The mentally ill are jailed at higher rates than others, and those numbers are outpacing the County’s ability to properly treat them. Diversion, or rerouting mentally ill offenders to treatment instead of incarceration, is intended to stabilize them and reduce the likelihood of recidivism. Many of the mentally ill people that wind up in County jails have co-occurring disorders and are homeless.

“Unnecessarily jailing people with mental illness is not only expensive, because they can be treated for a fraction of the cost using community-based programs, but it is also harsh and insensitive, and dare I say, inhumane,” the Supervisor said. “Having an untreated mental illness should not be a crime.”

The County of Los Angeles has been under a Memorandum of Agreement with the U.S. Department of Justice since 2002 and could face a consent decree because the jails were not designed to accommodate or deliver treatment to inmates with severe mental illnesses.

Today, the Board of Supervisors joined with District Attorney Jackie Lacey, County mental and public health departments and the Sheriff’s Department as a financial partner committed to diversion. In 2015, the board will vote on whether to build a $2 billion jail. By setting aside $20 million in a separate fund pending receipt of the District Attorney’s report, the Board has expressed a commitment to righting this wrong.

In the Second Supervisorial District efforts to expand diversion are already underway. The MLK Mental Health Urgent Care Center opened its doors earlier this month on the Martin Luther King Medical Campus. The center is a one-stop shop for families, individuals and law enforcement to bring a person suffering acute distress or an episode related to mental illness. Patients will receive a variety of services including psychiatric evaluation and assessment, crisis intervention, substance abuse counseling and medication support from an on-site team of experts from the county’s departments of mental health, social services, health services and public health.
┄┄┄┄┄┄┄┄┄┄┄┄┄┄┄┄┄┄┄┄
Problems and tasks:
A. In the passage on jail diversion, how much money has the Board of Supervisors set aside in a separate fund?
B. Repeat the passage on jail diversion word for word, from "Today, the Board" to "righting this wrong.".
┄┄┄┄┄┄┄┄┄┄┄┄┄┄┄┄┄┄┄┄
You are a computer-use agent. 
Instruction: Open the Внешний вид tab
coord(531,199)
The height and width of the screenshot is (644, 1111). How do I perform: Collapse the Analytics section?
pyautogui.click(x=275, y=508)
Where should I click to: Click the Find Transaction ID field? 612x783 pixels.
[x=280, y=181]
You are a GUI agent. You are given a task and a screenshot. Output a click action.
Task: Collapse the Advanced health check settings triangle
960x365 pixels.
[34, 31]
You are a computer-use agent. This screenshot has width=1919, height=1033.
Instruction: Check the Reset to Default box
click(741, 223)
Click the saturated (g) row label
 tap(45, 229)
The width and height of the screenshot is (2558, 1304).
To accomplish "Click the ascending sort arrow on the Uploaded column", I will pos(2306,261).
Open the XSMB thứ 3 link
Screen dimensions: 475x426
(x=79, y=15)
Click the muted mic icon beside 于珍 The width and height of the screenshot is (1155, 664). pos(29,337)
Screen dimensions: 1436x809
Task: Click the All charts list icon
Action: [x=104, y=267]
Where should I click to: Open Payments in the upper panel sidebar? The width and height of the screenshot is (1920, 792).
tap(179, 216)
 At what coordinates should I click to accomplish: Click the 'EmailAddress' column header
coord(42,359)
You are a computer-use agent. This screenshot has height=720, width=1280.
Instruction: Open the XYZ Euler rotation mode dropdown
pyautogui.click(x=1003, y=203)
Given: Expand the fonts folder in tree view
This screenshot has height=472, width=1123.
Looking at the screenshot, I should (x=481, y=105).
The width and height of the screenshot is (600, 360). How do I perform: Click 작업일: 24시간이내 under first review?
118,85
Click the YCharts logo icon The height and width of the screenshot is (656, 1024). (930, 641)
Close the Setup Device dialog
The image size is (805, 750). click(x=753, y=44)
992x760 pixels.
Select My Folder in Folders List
┄┄┄┄┄┄┄┄┄┄┄┄┄┄┄┄┄┄┄┄
Response list:
A. $20 million

B.
Today, the Board of Supervisors joined with District Attorney Jackie Lacey, County mental and public health departments and the Sheriff’s Department as a financial partner committed to diversion. In 2015, the board will vote on whether to build a $2 billion jail. By setting aside $20 million in a separate fund pending receipt of the District Attorney’s report, the Board has expressed a commitment to righting this wrong.